November, 2018
We flew into Dulles, Virginia for a wedding in Washington, DC. We decided to go to Dulles first since we hadn’t visited the National Air and Space Museum located there, and Mark seems to be on a mission to visit every airplane or space museum in the country.
Before flying out, though, we spent the night at MSP’s new airport hotel, the Intercontinental, which had opened only a month earlier. It’s not very busy yet, and some areas are not open. There is a bar on the top level of the hotel that provides views of the airport, with airplanes taking off and landing. It’s not open, but we were able to snoop around.
The meeting rooms and restaurants are very welcoming, with several options for small groups as well as large. One restaurant has an inventory of games, including a wall-sized Scrabble board, plus pool tables and shuffleboard.
For the passenger traveling with carry-ons only, there is a TSA checkpoint on the third floor, so it’s possible to stay indoors all of the way from the hotel to the gate. For the rest of us with checked bags, the hotel provides a shuttle to the terminal.

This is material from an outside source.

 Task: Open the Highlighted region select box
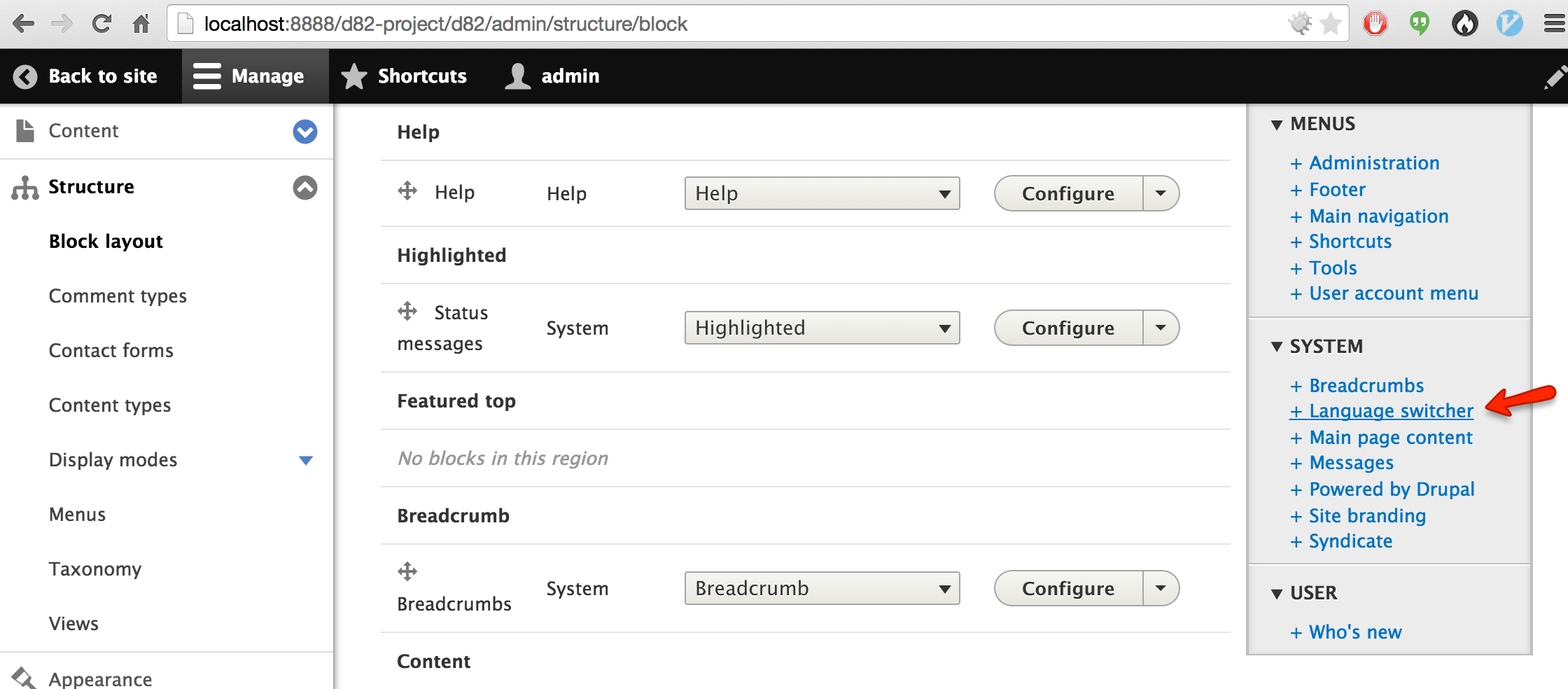822,328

The Steven F. Udvar-Hazy Center is part of the Smithsonian National Air and Space Museum. It was established in December, 2003 with $65 million in funding provided by Steven Ferencz Udvar-Házy, an Hungarian immigrant who co-founded International Lease Finance Corporation, an aircraft lessor. Smithsonian’s Air and Space Museum on the Mall was not large enough to accommodate many of its artifacts, which were stored off-site.
We had visited DC early in 2003, so this was our first opportunity to see this facility, which is home to the Enola Gay, the Boeing B-29 that carried the atom bomb dropped on Hiroshima, Japan. My father was stationed on the island of Tinian at the time, and recalls seeing the Enola Gay the next day in broad daylight. He also saw “Fat Man,” the name given to the bomb to be dropped on Nagasaki a few days later, although he didn’t realize at the time that this was an atomic bomb.

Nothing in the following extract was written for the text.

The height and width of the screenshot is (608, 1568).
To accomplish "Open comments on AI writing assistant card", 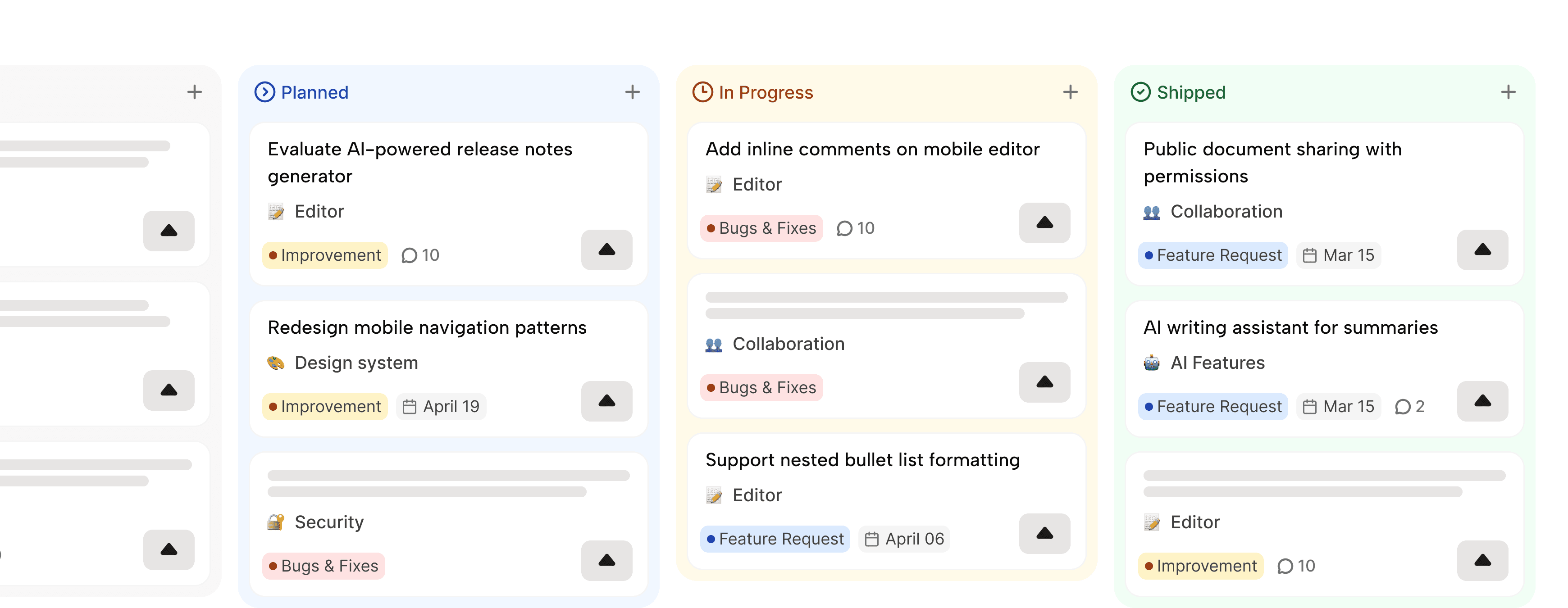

The Space Shuttle Discovery reached its final home here in 2012, after making 39 flights between 1981 – 2011.
The museum is also home to a model of the Mother Ship in the movie Close Encounters of the Third Kind. According to the display, the team that made the model added some fun details, such as a Volkswagen bus, a submarine, the R2-D2 android, a US mailbox, an aircraft and a small cemetery plot. I do love a puzzle, so searched for these items while Mark was distracted by air and spacecraft. I did see R2-D2, some aircraft and the cemetery plot, but couldn’t find the other items. Actually, Mark found the cemetery plot as it was above my line of sight.
When we returned to our hotel, we arrived at the same time as seven buses of Honor Flight Honorees. We’ve never seen so many wheelchairs and oxygen tanks assembled in one place before. Seriously, we were pleased to see this group from Utah being honored. They were followed by several buses full of junior high hockey players, fortunately all staying in a different wing of our hotel.
We toasted them all at an outdoor firepit.